Método de Avaliação do Projecto
A avaliação relativa à componente do Projecto processa-se em várias fases:
- Entrega intermédia
- Entrega final (obrigatória)
- Teste prático (obrigatório)
O
Projecto (trabalho conducente às entregas intermédia e final) é realizado por grupos de exactamente 2 (dois) elementos, durante o período estabelecido. A inscrição do grupo é feita no agrupamento
Projecto.
O
Teste Prático é realizado individualmente, em data e local a agendar.
A
Entrega Intermédia avalia o estado do projecto relativamente a um mínimo de funcionalidade.
Esta entrega tem uma classificação máxima de 6 valores.
Serão executados testes automáticos nesta entrega.
Os pormenores dos parâmetros de avaliação desta entrega serão anunciados em data próxima da entrega.
A
Entrega Final pressupõe que todo o projecto foi implementado.
Esta entrega tem uma classificação máxima de 14 valores.
Serão executados testes automáticos nesta entrega.
Os testes correspondem a uma série de programas que deverão ser compilados pelo resultado do projecto de cada grupo e cuja execução deve corresponder a um conjunto de resultados padrão. Para esta entrega, cada grupo deve produzir um relatório com um máximo de quatro páginas de texto simples sem formatação e chamado
relatorio.txt (serão sumariamente ignorados relatórios noutros formatos). O relatório é entregue via CVS e deve descrever as estruturas de dados utilizadas quanto à sua funcionalidade. Não devem ser incluídas descrições de nenhum material fornecido pelo corpo docente.

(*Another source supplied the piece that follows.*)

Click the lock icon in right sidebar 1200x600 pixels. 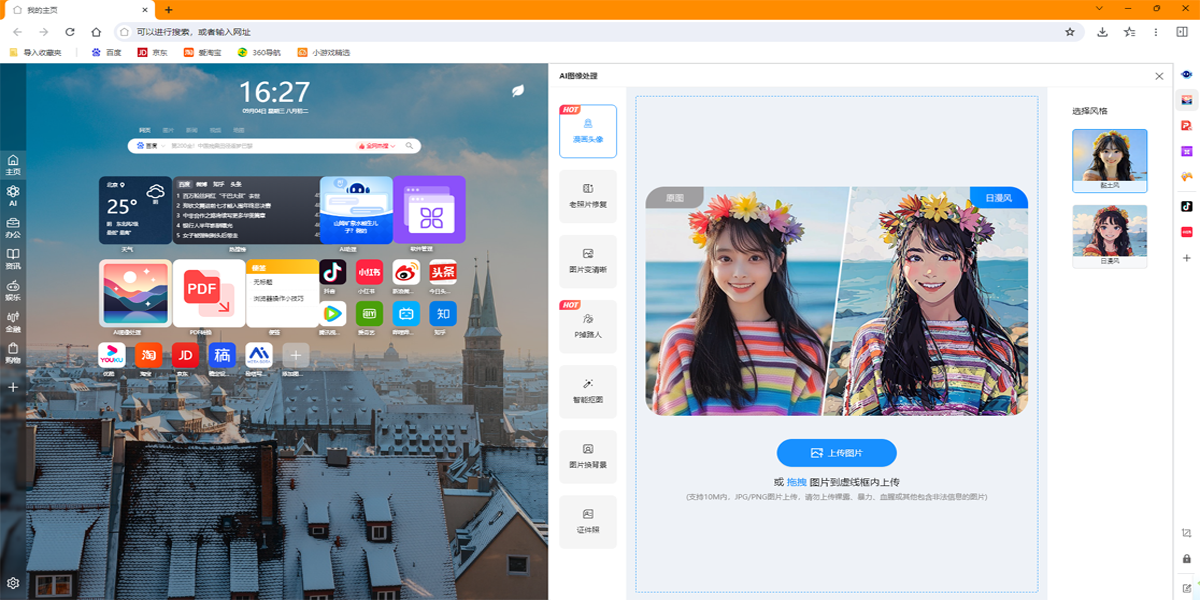pos(1187,558)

A não realização da Entrega Final conduz automaticamente a uma classificação de 0 (zero) na componente de avaliação relativa ao Projecto.
O
Teste Prático consiste num conjunto de questões (correspondentes a pequenas alterações/extensões ao enunciado) a resolver com base na implementação submetida para a avaliação correspondente à entrega final. Este teste avalia o conhecimento do aluno relativamente ao projecto entregue, assim como a sua capacidade de realizar alterações ao código do projecto.
A não realização do Teste Prático conduz automaticamente a uma classificação de 0 (zero) na componente de avaliação relativa ao Projecto.

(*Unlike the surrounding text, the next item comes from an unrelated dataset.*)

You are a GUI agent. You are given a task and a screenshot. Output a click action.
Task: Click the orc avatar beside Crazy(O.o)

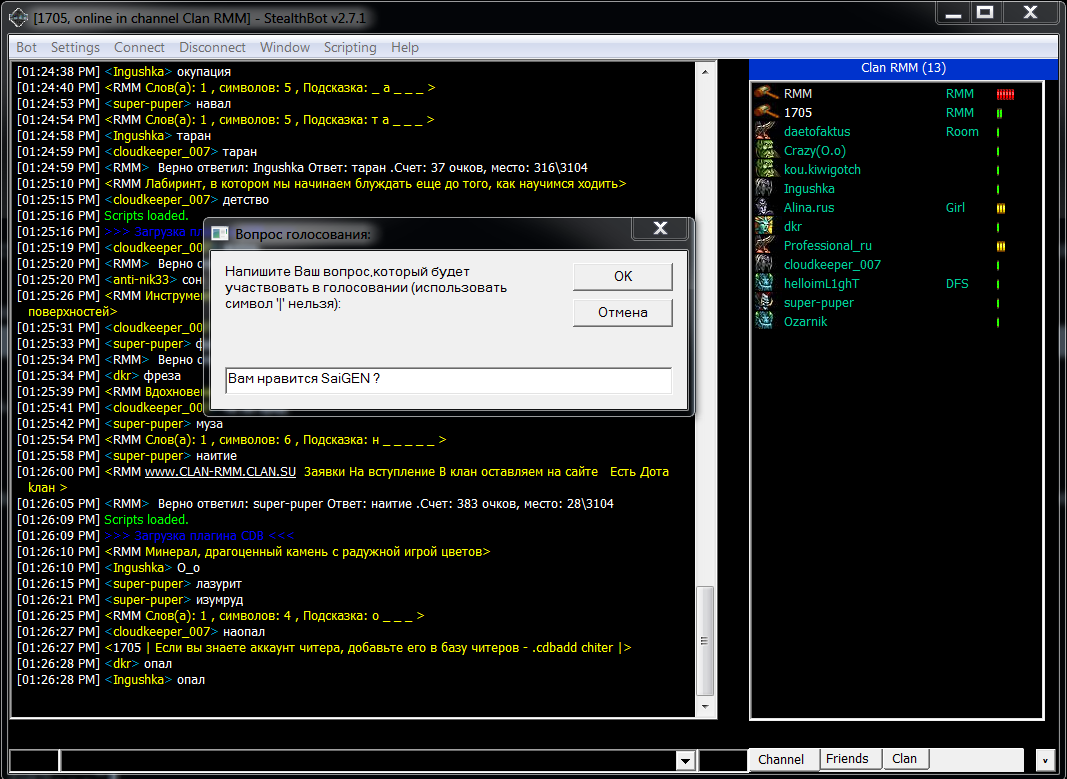[765, 151]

Considerações Adicionais sobre a Avaliação do Projecto
O projecto deverá ser desenvolvido ao longo do semestre. As versões intermédias registadas no CVS poderão ser testadas, pelo que deverão ser periodicamente actualizadas. O projecto é constituído por um projecto CVS designado pelo número do grupo que o executa. O repositório CVS disponibilizado já contém uma versão vazia do projecto. Apenas os ficheiros registados no projecto CVS serão considerados na avaliação. Na data limite para a conclusão do projecto deverá existir um relatório (nas condições indicadas acima), também sob o controlo do CVS.

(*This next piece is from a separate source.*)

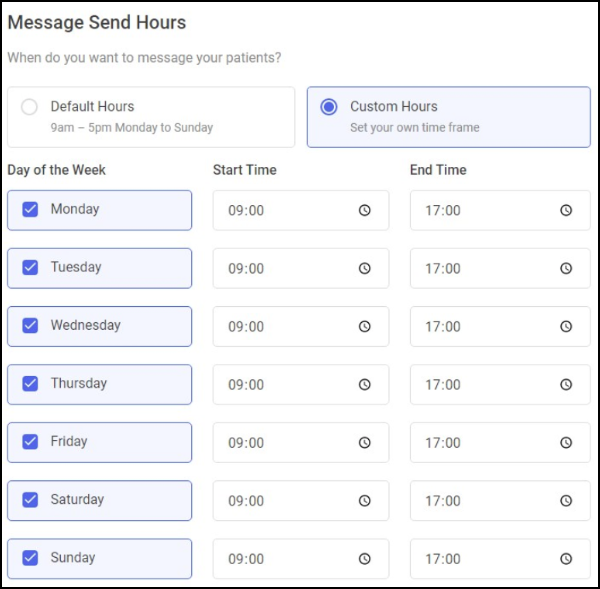Uncheck the Wednesday day checkbox

30,326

Não serão consideradas quaisquer alterações aos ficheiros disponibilizados: eventuais cópias desses ficheiros serão automaticamente substituídas durante a avaliação da funcionalidade do código submetido.
A avaliação executa testes automáticos aos programas na linguagem a implementar: caso os testes falhem por causas imputáveis ao grupo, a nota reflectirá apenas os testes bem sucedidos. Para tal, o projecto deve chamar-se
pipoca e não "PIPOCA", "proj", "compiladores", "projecto", ou outro nome. As restantes componentes da nota são obtidas pela análise do código, relatório (opções tomadas) e resultado do teste prático (realizado individualmente). O código é avaliado quanto à sua correcção, simplicidade, extensibilidade e legibilidade: devem existir comentários das partes mais complexas do programa, mas não devem ser excessivos nem óbvios (diminuem a legibilidade), nem muito escassos (impedem a compreensão). O teste prático avalia a capacidade de efectuar alterações ao código entregue.
Qualquer alteração à especificação da linguagem é penalizada, mesmo que possa ser entendida como um melhoramento. Pretende-se realizar um compilador para a linguagem Pipoca e não que cada grupo invente uma nova linguagem, mesmo que baseada na especificação fornecida.
Notar que o facto de os testes automáticos terem sido superados não reflecte a qualidade do código, quer do ponto de vista de engenharia de software, quer do ponto de vista da correcta aplicação dos princípios leccionados na disciplina. A funcionalidade do compilador final é de extrema importância, pelo que é preferível um compilador que realize, correctamente, apenas parte da funcionalidade a um quase completo mas que nem sequer compila ou que não gera nenhum programa correcto.